The California Legislature has directed the California Department of Fish and Wildlife to review and evaluate the existing State Game Refuge system. A State Game Refuge is an area of land on which hunting is not permitted at any time unless specifically authorized by the Fish and Game Commission.
In 2008, CDFW proposed a legislative change to eliminate the State Game Refuge status of some areas. The proposed change in status would open these lands to public and private use, consistent with adjacent properties, and consistent with other refuges managed by the state and federal government. The Legislature directed the Department to seek public input on this topic.
The following information is provided in accordance with SB 1166 (2008) to inform and educate the public and solicit public comments regarding the State Game Refuges. CDFW must provide a summary of relevant comments and other information provided by the public to the Legislature by January 1, 2011.
Click on any section on the map above or the links below to view more detailed maps of the game refuges.
Bay | Coast | Inyo | Lake | Northeast | Southern | Tahoe
State Game Refuges were established in the 1910's intending to enhance deer populations in certain parts of California, because of a lack of protections afforded deer from hunting. These small islands of property are "no hunting" areas, although other recreational and commercial land use activities are not restricted and the lands are not managed to benefit wildlife. They are not lands owned or administered by CDFW. CDFW biologists and other experts have acknowledged for the last several decades that the State Game Refuges have been an ineffective tool in achieving deer herd management goals and that modern regulatory mechanisms and protections are adequate.
In other states, State Game Refuges are typically sites owned and managed by the government of that state. Hunting activities are usually allowed within the refuge perimeter.
However, most State Game Refuges in California are located on privately owned land or on public lands managed by the U.S. Forest Service and are merely "no hunting" zones rather than refuges.

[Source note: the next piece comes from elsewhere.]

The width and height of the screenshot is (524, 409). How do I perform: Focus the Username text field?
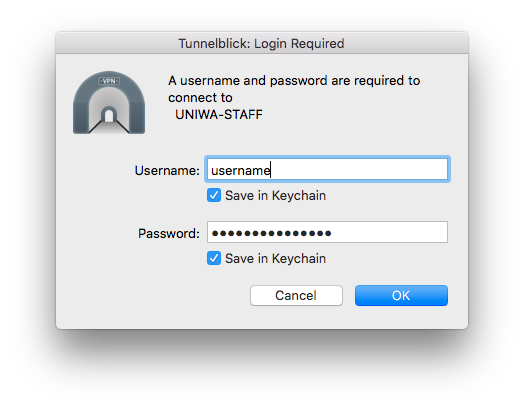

The exceptions are CDFW-owned wildlife areas (such as Gray Lodge and the Grizzly Island Wildlife Area) and Federal Refuges, which are managed by the U.S. Fish and Wildlife Service. Hunting activities are allowed in both types of areas.

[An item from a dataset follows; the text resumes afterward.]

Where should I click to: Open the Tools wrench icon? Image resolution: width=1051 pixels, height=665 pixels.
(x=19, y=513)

Effects of Changing Refuge Status
Removing the legal designation of "State Game Refuge" from these areas will benefit CDFW law enforcement operations and constituents who participate in hunting. The scientific community's knowledge of wildlife ecology and behavior has increased since these refuges were created, and based on this information, CDFW has developed significant regulatory processes to protect and enhance wildlife populations. Elimination of the "State Game Refuge" designation will have no significant impact on the wildlife and ecosystems of these lands. Elimination of any refuges status would increase the amount of private and public land open to hunting in California.
The primary result of eliminating the designation is expected to be an influx of hunters having recreational opportunity in new areas and a change in the general purpose for which CDFW Wardens patrol the areas. A change in status is not expected to impact the necessary levels of law enforcement staffing, time or equipment required to continue enforcing the laws in these areas.
CDFW does not anticipate any economic impact to the public or to the Department should any refuge(s) be eliminated.
The elimination of the "State Game Refuge" designation may ultimately result in the issuance of fewer game law citations, as the current designation is known to cause confusion. Many of these areas currently lack sufficient signage, and are not known to hunters who are hunting in unfamiliar grounds.
California Game Refuges
The State Game Refuges under consideration for a change in status are described in the California Fish and Game Code, sections 10820 to 10842, excluding §10840 (Sea Otter Range). Note the refuges are called "districts" in the statute (e.g., "District 1C" in Modoc County).